Winner of the 2013 Roger Owen Book Award, sponsored by the Middle East Studies Association.
Though now remembered as an act of anti-colonial protest leading to the Egyptian military coup of 1952, the Cairo Fire that burned through downtown stores and businesses appeared to many at the time as an act of urban self-destruction and national suicide. The logic behind this latter view has now been largely lost. Offering a revised history, Nancy Reynolds looks to the decades leading up to the fire to show that the lines between foreign and native in city space and commercial merchandise were never so starkly drawn.
Consumer goods occupied an uneasy place on anti-colonial agendas for decades in Egypt before the great Cairo Fire. Nationalist leaders frequently railed against commerce as a form of colonial captivity, yet simultaneously expanded local production and consumption to anchor a newly independent economy. Close examination of struggles over dress and shopping reveals that nationhood coalesced informally from the conflicts and collaboration of consumers "from below" as well as more institutional and prescriptive mandates.
About the author
Nancy Y. Reynolds is Assistant Professor of History at Washington University in St. Louis.
"A City Consumed is an illuminating study of urban commerce and consumer politics in Cairo during the first half of the 20th century . . . A City Consumed skillfully combines economic and business history with questions about national subject formation and anti-colonial discourse . . . Through the innovative use of diverse sources—memoirs, magazines, films, advertisements and cartoons, and archival records—she vividly reconstructs the history of urban commerce and consumer politics.
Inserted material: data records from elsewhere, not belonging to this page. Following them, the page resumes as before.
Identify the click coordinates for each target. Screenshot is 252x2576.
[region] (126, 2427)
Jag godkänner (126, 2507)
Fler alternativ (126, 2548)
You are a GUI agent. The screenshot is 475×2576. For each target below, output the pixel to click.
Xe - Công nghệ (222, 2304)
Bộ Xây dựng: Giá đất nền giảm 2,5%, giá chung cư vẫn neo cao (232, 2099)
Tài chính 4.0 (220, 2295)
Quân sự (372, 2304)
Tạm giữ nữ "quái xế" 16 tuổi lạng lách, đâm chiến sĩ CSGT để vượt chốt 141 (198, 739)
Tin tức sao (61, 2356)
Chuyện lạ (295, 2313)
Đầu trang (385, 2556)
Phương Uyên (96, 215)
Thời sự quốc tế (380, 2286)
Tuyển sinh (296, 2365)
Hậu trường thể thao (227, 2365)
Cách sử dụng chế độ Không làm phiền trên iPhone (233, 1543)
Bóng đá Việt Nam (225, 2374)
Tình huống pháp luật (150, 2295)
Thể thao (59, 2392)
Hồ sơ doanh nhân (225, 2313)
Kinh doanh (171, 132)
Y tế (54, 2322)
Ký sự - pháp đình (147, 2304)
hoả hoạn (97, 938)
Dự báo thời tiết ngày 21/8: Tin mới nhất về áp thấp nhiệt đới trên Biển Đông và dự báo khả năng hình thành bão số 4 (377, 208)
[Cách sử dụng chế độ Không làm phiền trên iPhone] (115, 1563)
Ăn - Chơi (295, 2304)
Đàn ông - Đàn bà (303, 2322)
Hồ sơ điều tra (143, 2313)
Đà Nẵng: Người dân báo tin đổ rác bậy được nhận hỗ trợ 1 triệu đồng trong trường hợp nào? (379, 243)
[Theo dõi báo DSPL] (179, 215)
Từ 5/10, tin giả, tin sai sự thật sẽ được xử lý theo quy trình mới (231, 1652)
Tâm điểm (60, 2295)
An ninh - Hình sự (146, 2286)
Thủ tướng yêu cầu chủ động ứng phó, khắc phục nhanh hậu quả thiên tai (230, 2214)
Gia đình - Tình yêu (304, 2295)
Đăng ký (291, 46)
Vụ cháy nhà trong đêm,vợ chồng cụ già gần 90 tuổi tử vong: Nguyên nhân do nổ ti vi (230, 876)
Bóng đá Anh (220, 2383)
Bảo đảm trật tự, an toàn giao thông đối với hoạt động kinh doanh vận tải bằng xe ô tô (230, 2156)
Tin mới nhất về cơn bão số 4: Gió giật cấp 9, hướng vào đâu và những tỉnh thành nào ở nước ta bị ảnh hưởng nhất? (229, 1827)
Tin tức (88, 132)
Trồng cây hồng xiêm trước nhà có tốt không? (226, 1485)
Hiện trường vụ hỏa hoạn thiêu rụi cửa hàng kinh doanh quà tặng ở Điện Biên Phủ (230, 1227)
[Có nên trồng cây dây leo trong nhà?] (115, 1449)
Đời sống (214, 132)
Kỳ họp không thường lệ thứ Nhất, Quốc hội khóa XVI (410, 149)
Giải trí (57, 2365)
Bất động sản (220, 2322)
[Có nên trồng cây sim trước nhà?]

A City Consumed is a valuable addition to the historical literature on 20th-century Egypt that no student or scholar of anti-colonial nationalism, urban history, or consumption can afford to ignore."
—Ahmad Shokr, International Journal of Middle East Studies
"A City Consumed is a valuable addition to the scholarship on twentieth-century Egypt, and consumption, urban, and colonialism studies more broadly . . . Analytically sophisticated and a true pleasure to read, A City Consumed offers a masterful account of Egyptian society's everyday struggle with colonialism in the first half of the twentieth century."
—Sarah El-Kazaz, Arab Studies Journal
"Nancy Reynolds wrote an ultimate account on how new consumer culture in Egypt was intertwined with emerging Egyptian nationalsm and narrated itself against the background of gradual decolonization from Britain.This meticulously researched book builds up a story of commerce and consumption in Egypt from the late nineteenth century and into the middle of the twentieth century. . .A City Consumed is an important contribution to business historians and graduate student readership."
—Relli Schecter, Entreprise and Society
"Sixty years before Egypt's Tahrir Square exploded in protest against Hosni Mubarak, Cairo burst into revolution with the great fire of 1952. This book gives a vivid new explanation for how ordinary Egyptians turned shopping and commerce into politics. More broadly, its story opens a fresh perspective on the economic and cultural changes that so profoundly reshaped the Middle East in the mid-20th century."
—Elizabeth F. Thompson, University of Virginia
"This pathbreaking study, theoretically sophisticated and empirically rich, explores the ways in which twentieth-century Egyptians' consumption practices helped shape their identities and their politics. Its treatment of consumption as a spatial practice opens new intellectual vistas, and it is a must-read for anyone interested in modern Egypt or in the politics of consumption and urban space."